And then Dempsey who swore he loved me, leaned close, pulled my face toward his and showed me for a little while that I wasn’t the only good one in that small corner of our world.
Twelve
Nash
When I was young, my father wore a Bulls ball cap. It was red and black and had Jordan’s number twenty-three taking up much of the right side. He’d won it from a work raffle. Five bucks for a Bulls swag pack and a chance at airfare and two tickets to the Bulls/Celtics game that season. He’d spent twenty bucks that day; five on the ticket and fifteen on a case of Bud he’d polished off before his lunch break ended.
I only remembered that because he’d been fired for drinking the Bud and my mother threw the cap out the second-floor window when he came home that night. I’d found it the next morning on my way to the bus stop, stepping over my father, who’d passed out on the front porch and stayed there the whole night.
That morning I’d looked down at him, face pale and hollow, lips chapped and white and realized for the first time in my brief nine years, that my father was a loser. He wasn’t the cut-up he pretended to be when he and Mom drank during the Falcons games, laughing and teasing each other when the dirty birds won. He wasn’t the guy that would stay sober for a couple of weeks, meeting me and Nat at the bus stop, fixing our dinners when Mom worked late or took a night class. He was the guy who’d passed out on the porch with a brand-new Bulls cap twenty feet away from him near the garbage can. He was the asshole who made my mother cry when she thought we were asleep.
More than anything, I was petrified of turning into him.
It was the main reason I’d kept to myself, had stayed clear of any drama that might contribute in any way in making me more like my father.
“You gonna sleep all day?” Nat called, pulling me from my thoughts and what remained of my sleep and damn Sookie and her drama that locked me down each night. There had been the boy again, Dempsey, and the asshole who’d tried attacking her. It felt like metal had lodged itself in my chest when I thought of that little girl—something about her made me rage with anger, something made me sick with guilt. I couldn’t place her, couldn’t do more than blink away her face, the fear she’d felt and the sweetness, how that boy had made her feel when he… I was losing it. I was losing my damn mind.
The scent of bacon and pancakes hung in the air, making my mouth water, and I got up from the sofa, a little disoriented by the thick blanket on the floor and the pillow on the other end of the room.
“Bad dream last night?” Nat asked, pouring a mug of coffee for me as I flopped onto the stool in front of the island. I shrugged and my sister shook her head. “You were fussing all night. Woke me up twice.”
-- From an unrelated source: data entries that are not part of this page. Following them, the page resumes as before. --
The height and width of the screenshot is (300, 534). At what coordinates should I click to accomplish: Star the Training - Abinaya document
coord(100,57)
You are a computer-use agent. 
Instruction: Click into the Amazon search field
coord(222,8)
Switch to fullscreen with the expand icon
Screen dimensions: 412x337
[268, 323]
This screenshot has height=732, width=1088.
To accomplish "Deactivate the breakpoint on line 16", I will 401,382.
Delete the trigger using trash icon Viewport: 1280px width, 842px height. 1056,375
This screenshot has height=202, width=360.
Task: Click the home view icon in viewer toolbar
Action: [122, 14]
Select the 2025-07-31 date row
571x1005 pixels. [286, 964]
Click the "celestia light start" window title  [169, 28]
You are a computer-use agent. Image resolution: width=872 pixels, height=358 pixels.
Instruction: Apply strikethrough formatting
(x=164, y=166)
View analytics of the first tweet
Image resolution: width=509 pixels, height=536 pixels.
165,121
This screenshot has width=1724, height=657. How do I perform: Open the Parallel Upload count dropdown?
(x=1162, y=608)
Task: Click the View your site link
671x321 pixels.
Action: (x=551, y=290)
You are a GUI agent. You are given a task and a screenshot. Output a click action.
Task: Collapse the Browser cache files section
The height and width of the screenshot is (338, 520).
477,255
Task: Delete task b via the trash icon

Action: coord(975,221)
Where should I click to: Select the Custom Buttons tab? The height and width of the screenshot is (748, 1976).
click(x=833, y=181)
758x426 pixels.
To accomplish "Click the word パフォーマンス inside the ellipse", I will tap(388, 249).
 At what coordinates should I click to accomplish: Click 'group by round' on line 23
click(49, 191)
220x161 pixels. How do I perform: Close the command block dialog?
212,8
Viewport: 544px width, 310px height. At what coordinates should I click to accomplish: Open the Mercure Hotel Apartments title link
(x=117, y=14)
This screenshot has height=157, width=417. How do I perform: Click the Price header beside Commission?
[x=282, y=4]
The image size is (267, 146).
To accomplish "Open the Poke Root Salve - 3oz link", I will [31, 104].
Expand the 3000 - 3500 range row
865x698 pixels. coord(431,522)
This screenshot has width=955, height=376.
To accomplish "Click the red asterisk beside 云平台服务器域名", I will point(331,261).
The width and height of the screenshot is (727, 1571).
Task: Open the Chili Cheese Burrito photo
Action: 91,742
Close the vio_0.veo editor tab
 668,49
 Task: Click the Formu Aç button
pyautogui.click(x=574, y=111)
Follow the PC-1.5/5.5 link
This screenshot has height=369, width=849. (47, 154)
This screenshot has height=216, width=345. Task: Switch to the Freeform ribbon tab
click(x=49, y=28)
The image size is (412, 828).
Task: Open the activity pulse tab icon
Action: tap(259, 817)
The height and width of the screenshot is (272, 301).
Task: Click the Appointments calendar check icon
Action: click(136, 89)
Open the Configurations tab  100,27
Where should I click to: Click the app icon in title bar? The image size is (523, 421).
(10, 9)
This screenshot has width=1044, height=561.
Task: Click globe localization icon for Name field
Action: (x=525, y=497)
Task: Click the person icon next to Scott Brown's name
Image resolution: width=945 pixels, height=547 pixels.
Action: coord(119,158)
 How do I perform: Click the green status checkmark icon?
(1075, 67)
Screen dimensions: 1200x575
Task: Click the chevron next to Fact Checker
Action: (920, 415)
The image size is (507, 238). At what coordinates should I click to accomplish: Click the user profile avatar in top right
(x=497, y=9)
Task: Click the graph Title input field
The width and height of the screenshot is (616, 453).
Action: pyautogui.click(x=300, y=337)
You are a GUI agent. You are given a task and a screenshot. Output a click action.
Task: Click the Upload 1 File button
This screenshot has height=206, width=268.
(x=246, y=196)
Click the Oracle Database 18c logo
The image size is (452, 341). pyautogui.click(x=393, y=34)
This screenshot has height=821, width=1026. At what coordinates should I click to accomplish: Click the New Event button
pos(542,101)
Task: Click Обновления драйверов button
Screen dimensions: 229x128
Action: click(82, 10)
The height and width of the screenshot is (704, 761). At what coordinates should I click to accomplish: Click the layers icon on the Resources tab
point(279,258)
She’d brought dark roast with her, and the smell, the taste, reminded me of milk coffee my mom let me make when I was ten and wanted to drink with her before she left for work. It made me feel grown to watch her move around the kitchen, getting ready, packing her lunch and complaining about all the things she’d never finish up before she had to leave for her office. Now that coffee was an elixir I needed to be more human and damn sure more awake.
“You wanna talk about the dream?” Nat leaned on the island, pushed a plate in front of me and I dove in, shaking my head as I shoveled a forkful of pancake in my mouth so I couldn’t talk. “You’re such an ass sometimes, Nash.” I looked up at her, eyes squinting to glare at her, but she only smiled back, laughing at me because she knew I was aware I could never get her to back off with some punk-ass frown. “Boy, please. Put away the grump face and tell me about the dream.”
I swallowed, grabbing a paper towel from the roll to clean the syrup from my face. “Nothing to tell really. It’s stress. I’m under a deadline and distracted. That’s all it is.”